ИЗБРАННЫЙ ОТРЫВОК:
┏━━
В данном кратком очерке нет необходимости называть все его произведения. Среди них, однако, совсем немного таких, философское содержание которых ясно уже из самого их названия. Но значительно больше таких, которые, преследуя прежде всего литературные, богословские, публицистические, педагогические и другие цели, в том или ином контексте приобретали первостепенное философское значение.
Моральная интенция “философии Христа”. В литературе, посвященной Эразму, он иногда характеризуется прежде всего как богослов. Но это отнюдь не означает его преимущественного интереса к догматической стороне христианско-католической религии, к чему он был совершенно равнодушен и даже враждебен. Богословие Эразма означало только весьма значительную и даже первостепенную роль вопросов религии, от которых он, как, в сущности, и все его современники, не отделял вопросов морали. Так, Эразм сделал множество переводов с древнегреческого на латинский язык. Важнейшим же из них стало первопечатное издание греческого текста Нового завета и егй латинский перевод вместе с написанным Эразмом обширным комментарием к Евангелиям (1517). Перевод этот заменил старый латинский перевод (так называемая Вульгата), переполненный ошибками, многократно умноженными в бесчисленных комментариях католических богословов и схоластиков. Строго филологический подход Эразма к текстам Нового завета создавал предпосылки и чисто исторического подхода к нему, создавал условия его будущей секуляризации. Уже в силу этого Библия (пускай и частично) была обращена против схоластики. Антисхоластические настроения Эразма, как это имело место уже у ранних итальянских гуманистов, получили свое отражение и в его глубоких интересах к идеям и произведениям “отцов церкви”, которых он тоже издавал и переводил.
Свое учение в целом Эразм чаще всего именовал “философией Христа”. Термин этот употреблялся и у “отцов”, однако в отличие от них Роттердамец с его всепроникающим интересом к античной культуре и огромной начитанностью в самых различных произведениях ее литературных носителей фактически уравнивал языческую культуру древних греков и римлян с христианской культурой. Вторая по его убеждению с необходимостью возникла на основе первой. По этому же в общем пути, как мы видели, шли и итальянские гуманисты XV в. в своей паганизации христианства, но Эразм проводил эту тенденцию особенно глубоко и тонко, стремясь к гармоничному сочетанию античных и христианских морально-философских идеалов. В результате Сократ, например, был им фактически приравнен к Христу.
┗━━
ЗАПИСАННЫЕ ДАННЫЕ:
┏━━
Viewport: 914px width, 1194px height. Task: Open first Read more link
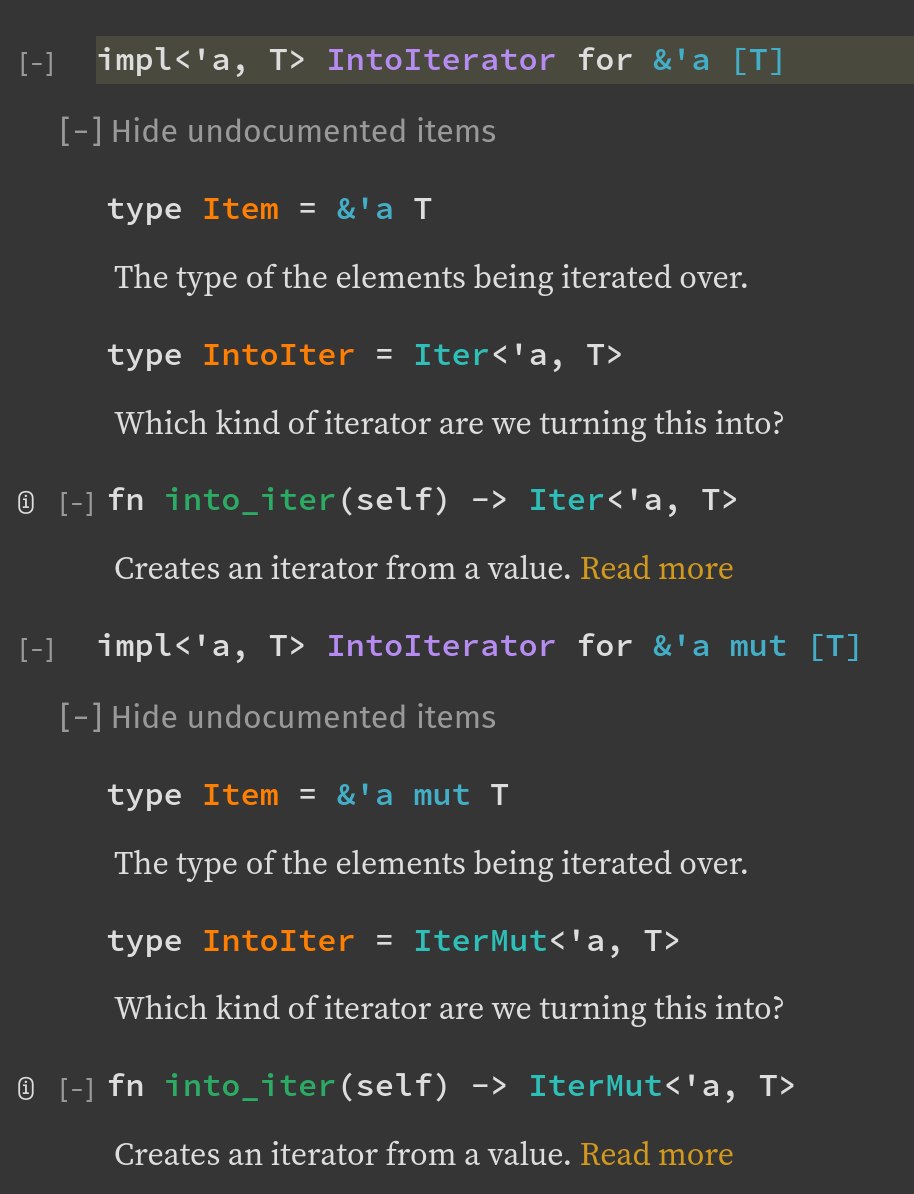[657, 568]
┗━━
ЧТО НУЖНО СДЕЛАТЬ:
a) В каком году, согласно отрывку об Эразме, вышло первопечатное издание греческого текста Нового завета с его латинским переводом и комментарием к Евангелиям?
b) Продолжите отрывок об Эразме, начав сразу после его последнего предложения.

ОТВЕТЫ:
a) В 1517 году.

b)
“Философия Христа” была уже достаточно полно сформулирована в первом значительном произведении еще молодого Эразма – в “Руководстве христианского воина” (или “Кинжал...”, 1501/1503). Программе, изложенной здесь, автор оставался верен до своей смерти. Она фактически сводилась к тому, что паганизация христианства означала максимальное выявление его морального содержания и игнорирование – но, конечно, не отрицание – догматически-обрядового. В соответствии с этим дух христианства систематически противопоставлен здесь его букве. Традиционная метафора христианского воина наполнена сугубо моральным содержанием. В целом вера христианина (например, в индивидуальное бессмертие души) превышает возможности его разума, но эта вера должна вести его к непрерывной борьбе с телесными соблазнами. Она должна также сочетаться с твердыми житейскими правилами и непрерывной борьбой за их осуществление.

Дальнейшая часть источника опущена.